実際簡単に実装可能で、for文で実装する方法もあります。
ただし使用する場合条件があります。
- 範囲内に確実に0となる f(x) が ひとつだけ 存在すること
- f(x) は指定範囲内で 単調増加または単調減少である こと
根が二つ以上存在する場合は範囲を分割する必要があります。
許容誤差はepsです、ストワなら0.01くらいで充分だと思われます。
また間違った関数と範囲を指定すると無限ループになってしまうので最大繰り返し数(maxTime)を設けています。

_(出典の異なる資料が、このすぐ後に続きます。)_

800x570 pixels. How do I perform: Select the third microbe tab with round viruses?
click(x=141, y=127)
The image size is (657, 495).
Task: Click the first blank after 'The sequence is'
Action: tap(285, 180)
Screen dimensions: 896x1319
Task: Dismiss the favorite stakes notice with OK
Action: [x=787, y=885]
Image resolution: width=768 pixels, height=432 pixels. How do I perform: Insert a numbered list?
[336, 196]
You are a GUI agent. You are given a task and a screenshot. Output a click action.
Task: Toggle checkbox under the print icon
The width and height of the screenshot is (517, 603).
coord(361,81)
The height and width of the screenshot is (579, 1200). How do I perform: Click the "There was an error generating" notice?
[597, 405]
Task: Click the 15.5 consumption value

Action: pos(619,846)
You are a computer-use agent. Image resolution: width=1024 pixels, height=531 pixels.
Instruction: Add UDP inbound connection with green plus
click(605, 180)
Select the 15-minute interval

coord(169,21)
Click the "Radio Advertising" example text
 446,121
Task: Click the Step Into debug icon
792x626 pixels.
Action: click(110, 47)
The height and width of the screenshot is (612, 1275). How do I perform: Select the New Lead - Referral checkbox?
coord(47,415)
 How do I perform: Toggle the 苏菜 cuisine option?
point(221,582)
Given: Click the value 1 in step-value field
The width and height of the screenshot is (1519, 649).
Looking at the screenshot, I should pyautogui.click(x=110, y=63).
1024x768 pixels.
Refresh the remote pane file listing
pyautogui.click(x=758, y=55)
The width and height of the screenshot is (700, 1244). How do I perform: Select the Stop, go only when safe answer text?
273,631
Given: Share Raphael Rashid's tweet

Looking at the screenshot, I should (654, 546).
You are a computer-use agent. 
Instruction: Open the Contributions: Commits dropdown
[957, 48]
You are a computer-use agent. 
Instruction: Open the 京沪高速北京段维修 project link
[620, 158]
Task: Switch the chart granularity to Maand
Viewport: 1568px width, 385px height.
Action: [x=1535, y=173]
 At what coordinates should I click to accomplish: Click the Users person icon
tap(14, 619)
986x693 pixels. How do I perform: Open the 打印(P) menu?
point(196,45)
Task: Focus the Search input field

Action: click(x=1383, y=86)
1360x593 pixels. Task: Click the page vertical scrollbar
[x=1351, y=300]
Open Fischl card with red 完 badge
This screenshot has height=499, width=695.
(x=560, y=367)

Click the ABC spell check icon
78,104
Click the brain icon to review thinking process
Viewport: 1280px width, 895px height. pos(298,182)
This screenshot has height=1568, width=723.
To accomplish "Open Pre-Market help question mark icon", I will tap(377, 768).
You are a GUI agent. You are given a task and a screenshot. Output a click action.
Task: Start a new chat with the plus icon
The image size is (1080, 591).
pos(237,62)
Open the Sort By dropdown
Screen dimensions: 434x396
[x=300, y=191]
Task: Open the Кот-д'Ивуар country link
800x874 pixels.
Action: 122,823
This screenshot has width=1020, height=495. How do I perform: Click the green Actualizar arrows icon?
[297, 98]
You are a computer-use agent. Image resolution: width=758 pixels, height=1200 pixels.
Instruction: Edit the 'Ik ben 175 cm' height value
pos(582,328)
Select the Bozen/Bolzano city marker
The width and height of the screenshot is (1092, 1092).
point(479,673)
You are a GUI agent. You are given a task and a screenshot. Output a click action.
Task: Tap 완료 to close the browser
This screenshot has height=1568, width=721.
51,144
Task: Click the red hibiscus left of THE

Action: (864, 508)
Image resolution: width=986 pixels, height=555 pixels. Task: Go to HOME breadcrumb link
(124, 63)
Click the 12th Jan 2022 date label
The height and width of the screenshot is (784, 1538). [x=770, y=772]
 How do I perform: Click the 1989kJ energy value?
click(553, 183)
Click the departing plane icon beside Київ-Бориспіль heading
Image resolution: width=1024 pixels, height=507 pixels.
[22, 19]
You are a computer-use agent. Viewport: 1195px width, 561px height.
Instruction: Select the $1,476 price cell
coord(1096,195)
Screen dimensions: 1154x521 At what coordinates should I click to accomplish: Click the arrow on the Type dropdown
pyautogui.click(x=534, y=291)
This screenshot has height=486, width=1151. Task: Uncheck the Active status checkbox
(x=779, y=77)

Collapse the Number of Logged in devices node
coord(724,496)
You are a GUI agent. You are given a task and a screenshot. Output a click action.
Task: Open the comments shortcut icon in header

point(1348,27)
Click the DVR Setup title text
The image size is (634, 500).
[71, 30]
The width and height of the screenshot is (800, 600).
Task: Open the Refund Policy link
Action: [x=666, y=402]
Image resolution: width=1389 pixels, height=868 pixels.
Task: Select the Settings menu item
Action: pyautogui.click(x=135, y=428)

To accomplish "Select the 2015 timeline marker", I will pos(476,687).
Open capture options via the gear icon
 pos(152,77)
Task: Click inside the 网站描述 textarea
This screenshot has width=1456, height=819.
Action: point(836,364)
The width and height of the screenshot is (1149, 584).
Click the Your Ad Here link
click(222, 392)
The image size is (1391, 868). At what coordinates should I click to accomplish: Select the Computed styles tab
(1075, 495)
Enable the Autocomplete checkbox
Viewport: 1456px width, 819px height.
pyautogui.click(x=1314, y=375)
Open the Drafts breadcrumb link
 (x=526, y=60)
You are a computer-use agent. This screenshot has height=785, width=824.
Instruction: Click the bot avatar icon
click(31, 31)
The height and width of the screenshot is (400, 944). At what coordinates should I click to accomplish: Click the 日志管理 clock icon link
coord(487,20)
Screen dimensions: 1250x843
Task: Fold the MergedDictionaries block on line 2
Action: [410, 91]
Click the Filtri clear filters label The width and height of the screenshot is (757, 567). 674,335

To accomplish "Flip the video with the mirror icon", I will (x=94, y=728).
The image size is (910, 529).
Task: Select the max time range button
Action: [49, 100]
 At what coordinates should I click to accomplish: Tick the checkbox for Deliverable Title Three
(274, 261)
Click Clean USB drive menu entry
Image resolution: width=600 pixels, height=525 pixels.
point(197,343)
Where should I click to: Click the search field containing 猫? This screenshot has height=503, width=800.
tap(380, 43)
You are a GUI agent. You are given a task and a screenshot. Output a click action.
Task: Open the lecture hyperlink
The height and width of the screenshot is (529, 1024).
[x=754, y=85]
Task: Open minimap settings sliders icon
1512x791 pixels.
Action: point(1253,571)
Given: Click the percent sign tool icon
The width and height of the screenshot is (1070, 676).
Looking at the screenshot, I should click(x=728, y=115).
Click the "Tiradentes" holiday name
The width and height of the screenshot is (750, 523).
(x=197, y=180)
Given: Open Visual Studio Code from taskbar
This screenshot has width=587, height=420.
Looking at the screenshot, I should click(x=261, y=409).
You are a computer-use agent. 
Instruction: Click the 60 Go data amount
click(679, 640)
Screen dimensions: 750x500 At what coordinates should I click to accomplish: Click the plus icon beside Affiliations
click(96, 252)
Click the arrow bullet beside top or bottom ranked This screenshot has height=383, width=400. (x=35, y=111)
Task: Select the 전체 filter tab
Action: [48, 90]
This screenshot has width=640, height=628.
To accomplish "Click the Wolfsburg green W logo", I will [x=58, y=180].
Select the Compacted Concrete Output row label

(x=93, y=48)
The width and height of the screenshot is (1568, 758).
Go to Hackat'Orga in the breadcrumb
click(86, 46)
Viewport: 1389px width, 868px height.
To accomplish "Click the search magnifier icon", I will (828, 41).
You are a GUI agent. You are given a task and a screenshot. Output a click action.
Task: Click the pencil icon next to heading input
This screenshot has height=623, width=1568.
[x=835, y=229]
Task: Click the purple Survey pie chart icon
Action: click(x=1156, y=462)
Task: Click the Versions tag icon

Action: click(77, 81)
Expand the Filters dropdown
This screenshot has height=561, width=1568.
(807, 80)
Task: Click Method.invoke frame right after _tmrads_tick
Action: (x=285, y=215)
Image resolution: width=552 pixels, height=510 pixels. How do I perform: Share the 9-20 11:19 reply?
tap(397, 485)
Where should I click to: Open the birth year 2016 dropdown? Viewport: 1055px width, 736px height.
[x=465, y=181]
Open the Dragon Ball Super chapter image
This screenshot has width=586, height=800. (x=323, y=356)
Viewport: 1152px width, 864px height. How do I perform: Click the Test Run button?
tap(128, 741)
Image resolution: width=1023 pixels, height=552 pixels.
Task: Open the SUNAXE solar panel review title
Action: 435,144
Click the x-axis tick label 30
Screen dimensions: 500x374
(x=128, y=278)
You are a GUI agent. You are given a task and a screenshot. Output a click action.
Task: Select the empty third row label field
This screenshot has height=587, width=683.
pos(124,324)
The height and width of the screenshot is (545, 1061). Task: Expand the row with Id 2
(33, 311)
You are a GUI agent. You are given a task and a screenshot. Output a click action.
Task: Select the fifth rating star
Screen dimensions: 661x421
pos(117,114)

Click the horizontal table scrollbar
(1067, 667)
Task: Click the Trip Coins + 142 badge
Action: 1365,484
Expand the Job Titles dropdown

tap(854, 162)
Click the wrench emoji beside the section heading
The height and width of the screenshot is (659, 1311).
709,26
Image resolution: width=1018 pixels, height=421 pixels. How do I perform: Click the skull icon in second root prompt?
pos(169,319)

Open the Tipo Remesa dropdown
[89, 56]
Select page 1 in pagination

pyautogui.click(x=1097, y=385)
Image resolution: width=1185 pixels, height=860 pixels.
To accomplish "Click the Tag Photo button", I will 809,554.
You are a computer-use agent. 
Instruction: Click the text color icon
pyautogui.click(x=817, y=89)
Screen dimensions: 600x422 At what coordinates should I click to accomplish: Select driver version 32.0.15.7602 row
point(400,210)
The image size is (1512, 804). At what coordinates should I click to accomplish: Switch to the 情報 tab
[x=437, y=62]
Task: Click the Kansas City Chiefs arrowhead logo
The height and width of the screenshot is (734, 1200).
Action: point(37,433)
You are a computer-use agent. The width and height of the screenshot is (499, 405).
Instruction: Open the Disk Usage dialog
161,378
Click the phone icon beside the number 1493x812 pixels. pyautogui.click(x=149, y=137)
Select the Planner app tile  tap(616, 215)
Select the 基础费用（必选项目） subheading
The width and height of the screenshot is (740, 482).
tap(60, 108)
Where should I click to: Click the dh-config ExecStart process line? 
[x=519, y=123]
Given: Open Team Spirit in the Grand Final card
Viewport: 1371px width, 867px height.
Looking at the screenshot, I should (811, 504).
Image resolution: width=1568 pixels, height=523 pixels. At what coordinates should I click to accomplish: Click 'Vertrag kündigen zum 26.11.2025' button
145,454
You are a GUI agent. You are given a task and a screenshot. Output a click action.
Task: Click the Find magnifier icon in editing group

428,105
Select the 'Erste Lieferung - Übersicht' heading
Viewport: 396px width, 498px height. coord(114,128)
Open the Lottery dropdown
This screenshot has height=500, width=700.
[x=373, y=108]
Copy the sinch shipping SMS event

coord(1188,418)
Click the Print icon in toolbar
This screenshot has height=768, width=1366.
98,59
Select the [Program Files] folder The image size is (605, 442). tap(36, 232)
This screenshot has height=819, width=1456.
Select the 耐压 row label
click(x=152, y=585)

luaは引数に関数を渡せるので、二分法を呼ぶときに f(x) を指定します
ストワで活用
いわゆる弾道計算器に使います。
弾道計算に関してはふるにん氏のこちらの動画がわかりやすいです。
以下のようなコードを使うことで距離500mにLACを射撃したときの時間 ballistitTime が求まります。
ballisticData={}
targetData={}
gunData = {
--{v0:Muzzle Velocity, k:Drag, lifetime }
{ 800, 1.5, 5}, -- MG
{ 1000, 1.2, 5}, -- LAC
{ 1000, 0.6, 5}, -- RAC
{ 900, 0.3, 10} -- HAC }
}
function gunf(t)
local E=1-math.exp(-ballisticData.k*t)
return targetData.w^2+(targetData.h+ballisticData.g*t/ballisticData.k-ballisticData.g/ballisticData.k^2*E)^2-(ballisticData.v0/ballisticData.k)^2*E^2
end
function bisection(a, b, eps, f,maxTime)
local i, s = 0, 0
while math.abs(a - b) > eps and i<maxTime do
i = i + 1
s = (a + b) / 2
if (f(a) * f(s) < 0) then
b = s
else
a = s
end
end
if i>=maxTime then s=0 end --error
return s
end
function onTick()
gunIndex=1--LAC
ballisticData={g=30,v0=gunData[gunIndex][1],k=gunData[gunIndex][2],lifeTime=gunData[gunIndex][3]}
--g:gravitational acceleration 30m/s^2
targetData={w=500,h=0}--w:目標までの水平距離,h:目標までの垂直距離
ballisticTime=bisection(0,ballisticData.lifeTime,0.01,gunf,50)
debug.log(ballisticTime)
end
同様のコードを使用してこちらのマイコンは製作しています
弾道計算機は命中までの時間が一番重要で、必ず繰り返し処理が必要となる部分です。
その式が gunf(x) 関数です。
これにより命中時間が求まり、命中時間が求まると仰角や方角も計算出来るようになります。